# What you have to do:
Can you reproduce the passage on titanium x-ray absorption spectra below, word for word and in full?
───── Source passage
Physics

E. E. Vainshtein and E. A. Zhurakovskii

FINE STRUCTURE OF THE X-RAY \(K\)-ABSORPTION SPECTRA OF TITANIUM IN COMPLEX SOLID SOLUTIONS OF THE TiC—TiN SYSTEM

(Presented by Academician A. P. Vinogradov on May 6, 1961)

The study of the properties of refractory compounds of transition metals and of the connection between practically the most important of these properties—hardness, heat resistance, and chemical stability—and the electronic structure of the substance and the character of the interatomic interaction in it is at present attracting the attention of an ever wider circle of investigators \((^{1,2})\).

It is being carried out with the aid of the most diverse modern methods of physical and physicochemical investigation of matter. Particularly detailed and comprehensive study in recent years has been devoted to the carbides and nitrides of transition metals (and, in particular, of titanium), for which numerous and systematic data have been obtained on their electrical, magnetic, and mechanical characteristics \((^{3–6})\), and interesting theoretical calculations have also been performed \((^{7})\). Recently, the results were published of an x-ray spectroscopic investigation of titanium carbides and nitrides \((^{8–12})\) over a wide range of variation of their composition within the homogeneity region. These results made it possible to reveal certain differences in the structure of the x-ray spectra of the transition metal in these two closely related classes of compounds and to bring them into correspondence with the features of the electronic structure and properties of carbides and nitrides. For further deepening and broadening these investigations, it seemed advisable to turn to the study of the x-ray spectra of titanium in the TiC—TiN system, which forms a continuous series of solid solutions.
──────────
───── Material shown
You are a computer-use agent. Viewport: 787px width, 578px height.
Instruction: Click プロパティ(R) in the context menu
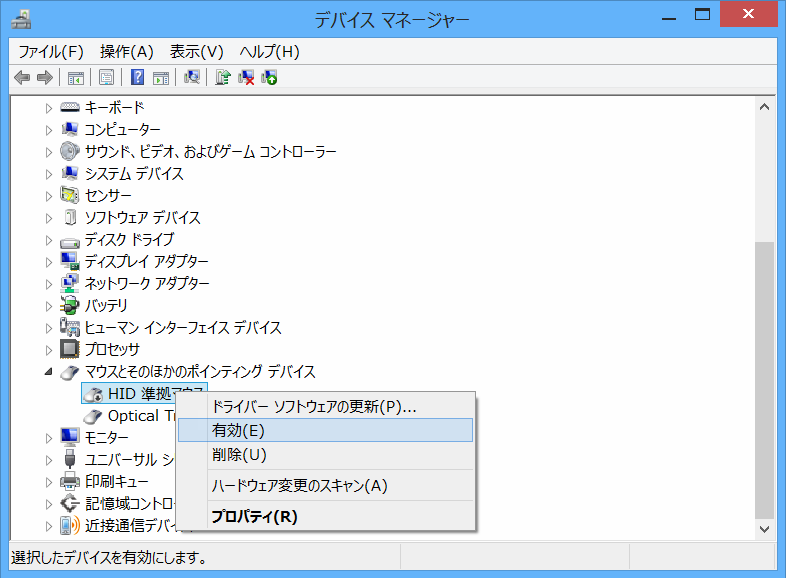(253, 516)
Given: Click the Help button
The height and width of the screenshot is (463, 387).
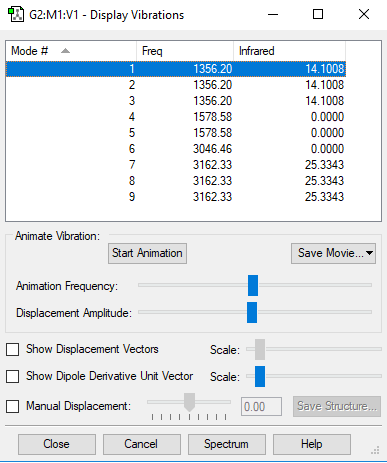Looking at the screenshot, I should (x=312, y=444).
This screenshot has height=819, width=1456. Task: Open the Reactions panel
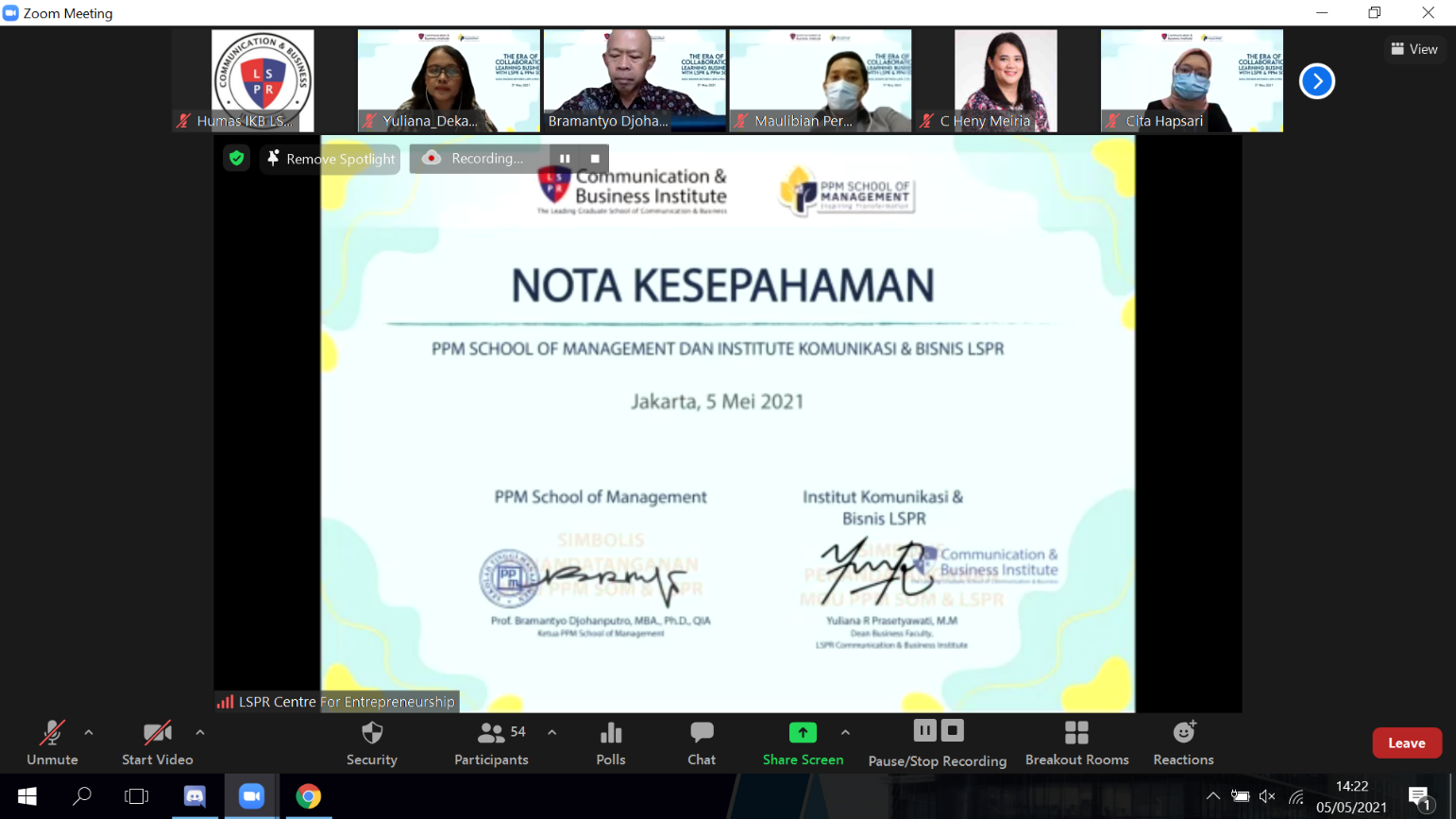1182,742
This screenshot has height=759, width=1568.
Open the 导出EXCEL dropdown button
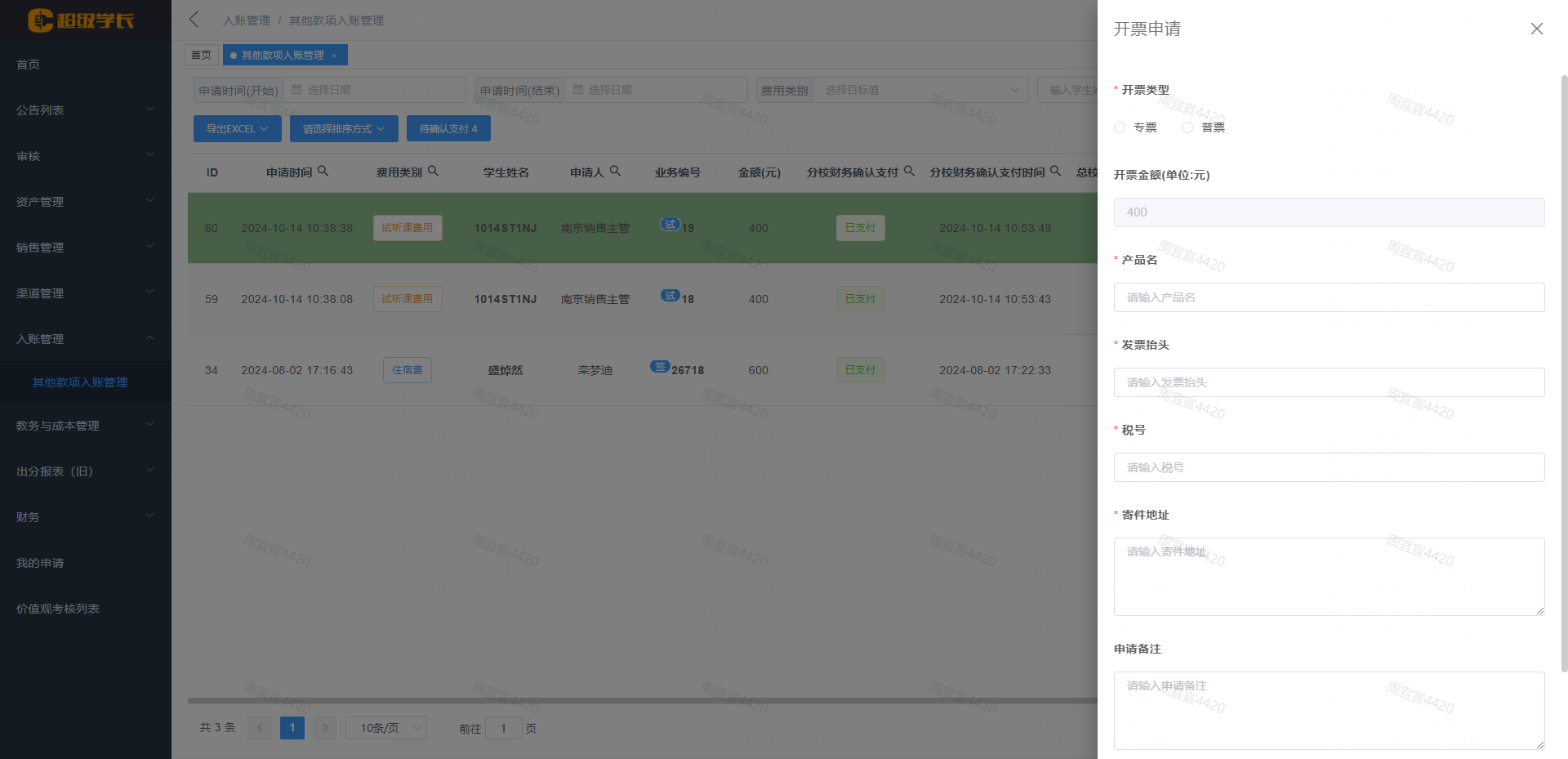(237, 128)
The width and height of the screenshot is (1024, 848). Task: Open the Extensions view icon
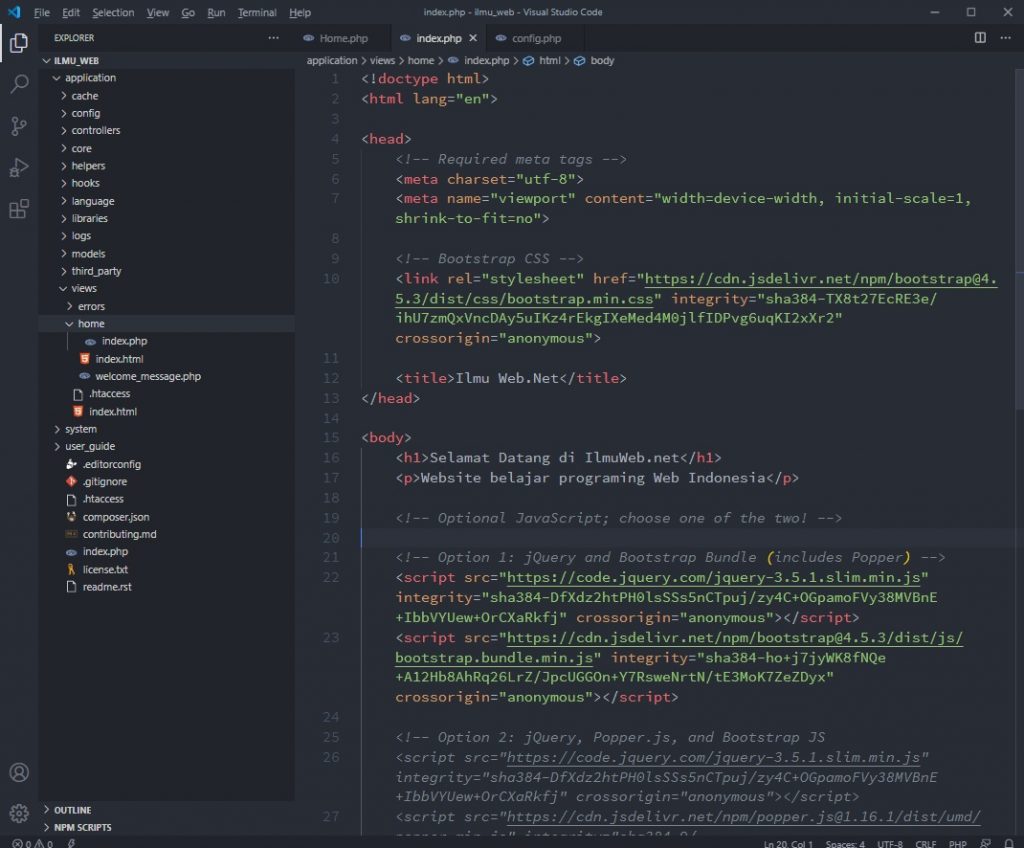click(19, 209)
──────────
# Output of the task:
Physics

E. E. Vainshtein and E. A. Zhurakovskii

FINE STRUCTURE OF THE X-RAY \(K\)-ABSORPTION SPECTRA OF TITANIUM IN COMPLEX SOLID SOLUTIONS OF THE TiC—TiN SYSTEM

(Presented by Academician A. P. Vinogradov on May 6, 1961)

The study of the properties of refractory compounds of transition metals and of the connection between practically the most important of these properties—hardness, heat resistance, and chemical stability—and the electronic structure of the substance and the character of the interatomic interaction in it is at present attracting the attention of an ever wider circle of investigators \((^{1,2})\).

It is being carried out with the aid of the most diverse modern methods of physical and physicochemical investigation of matter. Particularly detailed and comprehensive study in recent years has been devoted to the carbides and nitrides of transition metals (and, in particular, of titanium), for which numerous and systematic data have been obtained on their electrical, magnetic, and mechanical characteristics \((^{3–6})\), and interesting theoretical calculations have also been performed \((^{7})\). Recently, the results were published of an x-ray spectroscopic investigation of titanium carbides and nitrides \((^{8–12})\) over a wide range of variation of their composition within the homogeneity region. These results made it possible to reveal certain differences in the structure of the x-ray spectra of the transition metal in these two closely related classes of compounds and to bring them into correspondence with the features of the electronic structure and properties of carbides and nitrides. For further deepening and broadening these investigations, it seemed advisable to turn to the study of the x-ray spectra of titanium in the TiC—TiN system, which forms a continuous series of solid solutions.